Method, device, equipment and storage medium for enhancing bone-conduction microphone voice
Technical Field
The present disclosure relates to the field of speech processing technologies, and in particular, to a method and an apparatus for enhancing speech of a bone-conduction microphone, a device and a storage medium.
Background
Currently, many smart headsets, head-worn VR/AR devices, all integrate a voice interaction microphone. The functions of voice communication, man-machine interaction and the like can be realized by picking up voice signals through the microphone and performing processing technologies such as enhancement, awakening, recognition and the like, and the method is one of key technologies for improving the man-machine interaction efficiency and the voice communication quality. The purity degree of the voice picked up by the microphone or the interference degree of the noise is the key factor affecting the actual interactive experience. Bone conduction microphones are not interfered by environmental noise because they transmit sound waves through human skull, and are currently receiving wide attention from the industry. However, the bone conduction microphone can only pick up signals below 2Khz, and cannot effectively pick up medium-high frequency signals, so that the voice perception is greatly different from real voice.

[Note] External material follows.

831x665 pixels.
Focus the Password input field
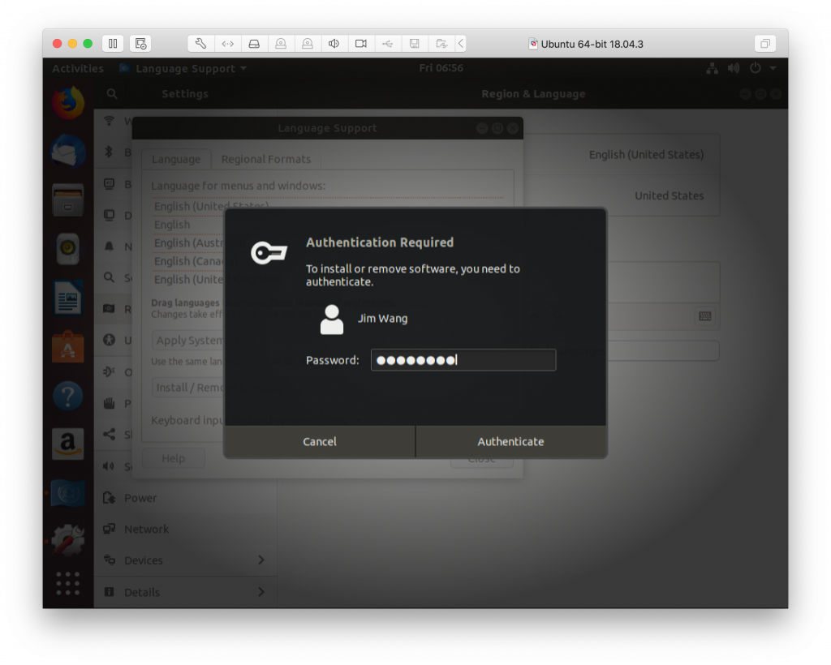tap(463, 360)

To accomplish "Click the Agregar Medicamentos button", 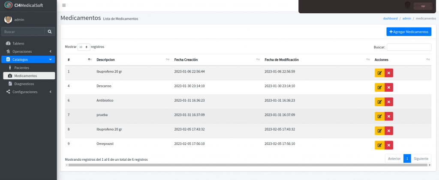I will pyautogui.click(x=409, y=32).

It is a common way to use bone conduction microphone and traditional microphone to realize voice pick-up and enhancement. The most common approach is to perform voice activity area detection based on bone conduction microphones and use the detection results for traditional microphone voice signal enhancement. Because the bone conduction microphone is not interfered by environmental noise, the voice activity detection is more accurate, and the voice enhancement effect of the traditional microphone can be improved. With the wide application of deep learning, more and more schemes for fusing a deep learning solid bone conduction microphone signal and a traditional microphone signal are adopted. However, deep learning requires extensive data to ensure the effect, and bone conduction speech is difficult to be widely collected, which limits the effect of practical application.
Bone conduction microphones transmit sound waves through the human skull, bone labyrinth, auditory center by converting sound into mechanical vibrations of different frequencies. Compared with a classical sound transmission mode of generating sound waves through a vibrating diaphragm, the bone conduction omits a plurality of sound wave transmission steps, and clear sound restoration can be realized in a noisy environment.
A method for carrying out voice activity detection based on bone conduction microphone signals and guiding traditional microphone signals to be voice enhanced as guide information is to realize noise masking on the traditional microphone signals. Because the noise has strong interference at low frequency in practical application, the masking information directly obtained on the traditional microphone signal has very large distortion, which can affect the quality of voice interaction; the scheme based on deep learning generally faces the problem of insufficient generalization in practical application due to insufficient data training.
Disclosure of Invention
In order to solve the technical problem or at least partially solve the technical problem, embodiments of the present disclosure provide a method and an apparatus for enhancing a speech of a bone microphone, a device, and a storage medium.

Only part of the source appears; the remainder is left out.